Dell 30″ monitor down to $1279; the perfect swim goggles

The exciting life of a helicopter instructor on a rainy/windy day… Captioning and converting camera RAW images on my Dell 30″ monitor, which remarkably is now selling for $1279 (link) and then hitting the MIT pool (subject of an earlier blog posting due to the lack of soap in the showers). I’ve always had trouble with swim goggles leaking, but for about a year I’ve been using a pair from, which are even available with corrective lenses for the nearsighted (up to 9 diopters), and they are almost perfectly watertight. Only have to swim 5 miles a day to lose enough weight to instruct in the R22…

7 thoughts on “Dell 30″ monitor down to $1279; the perfect swim goggles

  1. I used to swim between 5 and 10,000 yards per day on our multi year state champion high school swim team. (I was not nearly that good!) All of the top swimmers – including some Olympians – always used these:

    I just broke my last pair that I originally purchased in the late 80’s. I highly recommend them.

  2. Wow, 5 miles a day. I just swum once about 2 kilometers and that was pretty hard, although I ain’t in a bad shape.

    However, the monitor looks perfect to me, i just have to save some money and then i’m going to buy one of that league too. Wish me luck 😛

  3. The part you forgot to mention is that you need a graphics card that may cost more than the monitor!

  4. Wow that monitor looks great. I bought the 24″ 2407 for about $810 shipped and was just thinking if the 3007 is $1,279 + shipping then by X-mas with deals ( I would be that the 30″ 3007 will be in the $1000 category.
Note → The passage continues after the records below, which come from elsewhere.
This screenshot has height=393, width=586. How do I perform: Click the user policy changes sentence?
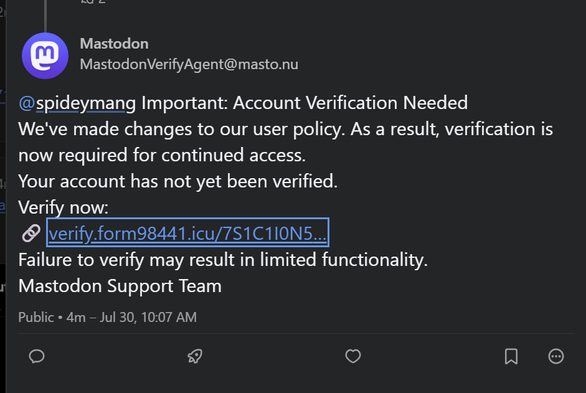(x=286, y=142)
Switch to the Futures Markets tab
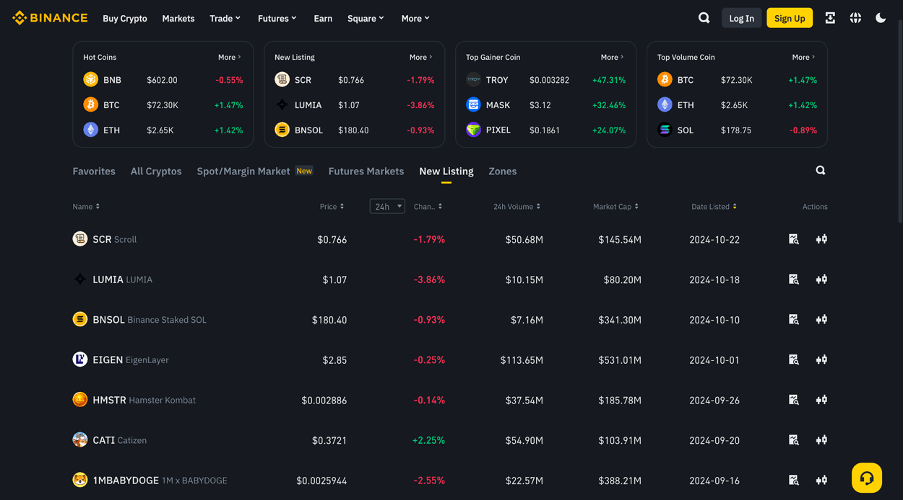The image size is (904, 500). tap(366, 171)
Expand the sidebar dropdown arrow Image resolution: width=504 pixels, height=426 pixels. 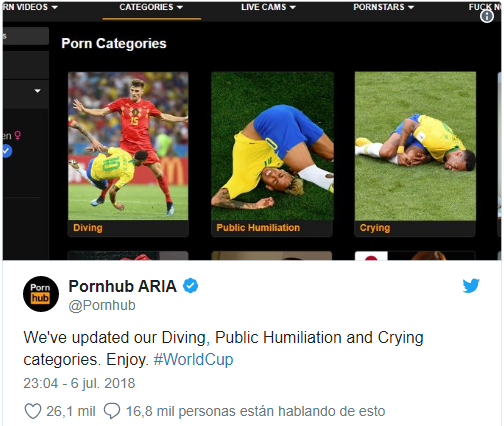37,91
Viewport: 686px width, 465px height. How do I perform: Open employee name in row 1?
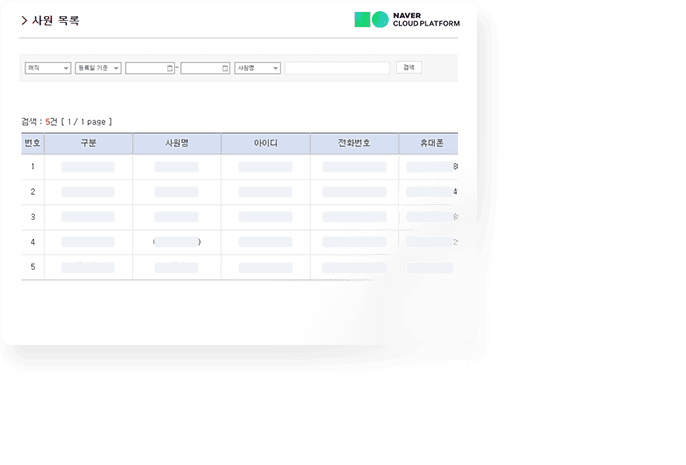[x=177, y=167]
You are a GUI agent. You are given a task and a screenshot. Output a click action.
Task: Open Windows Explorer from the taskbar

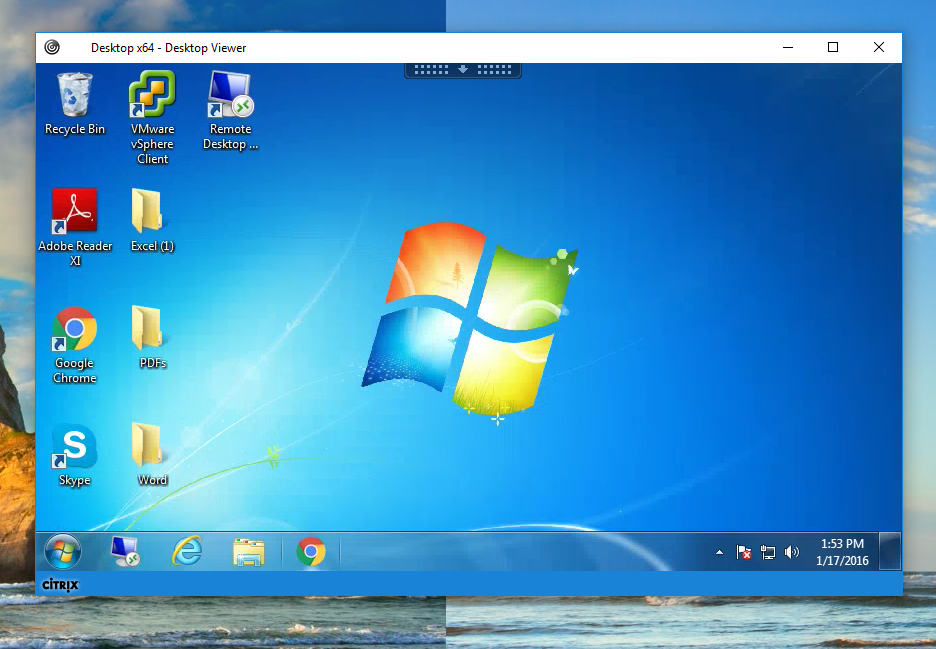point(248,551)
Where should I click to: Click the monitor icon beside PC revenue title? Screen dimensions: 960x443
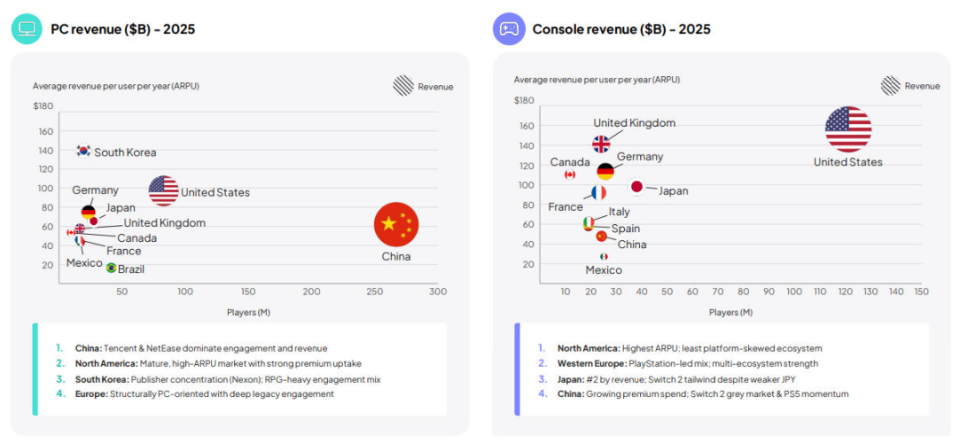(x=26, y=28)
  5. I used to be a pretty serious competitive swimmer, too. I always hated the “Swedish” goggles, but certainly knew a lot of people that swear by them. The theory was that without anything flexible, it was your flesh that provided the seal. I suspect this is the kind of thing that works perfectly for some people and is unalloyed misery for others. I personally have used the basic speedo “sprint” goggle for the better part of 20 years. It’s true, the foam eventually breaks down and sometimes leaks, but it’s not too bad, and often the seal is perfect and comfortable. I like the fact that they’re low profile and I’m not going to have them pull off when I push off the end. (meaning I can keep the strap pulled less snugly)
    For the losing weight to be an instructor in the R22 here’s an everybody-wins solution to the vexing problem:
    1. Recruit female flight students in the 90-110 lbs. range.
    2. Explain to these women that lightweight female helicopter pilots have excellent job prospects, as they’ll likely be extremely popular with the rich middle-aged men that generally take up recreational helicopter flying, and they’ll do well with other employers as well.
    3. Wealthy middle-aged men, petite women with a sense of adventure, expensive hardware, lots of gasoline, it’ll be a perpetual-motion machine!

  6. How long does it take you to swim five miles? (By the way, eating less food also works.)

    Swimming goggles don’t “leak.” You just aren’t wearing the right kind for your face. Every goggle design only fits a subset of the population and you need to find the ones that fit you. The test is to press them on your face lightly without using the straps, and if they stay on indefinitely, they fit you. The View line works best for my face.

    There are some goofy types of googles with thick foam gaskets that will fit almost anyone, however.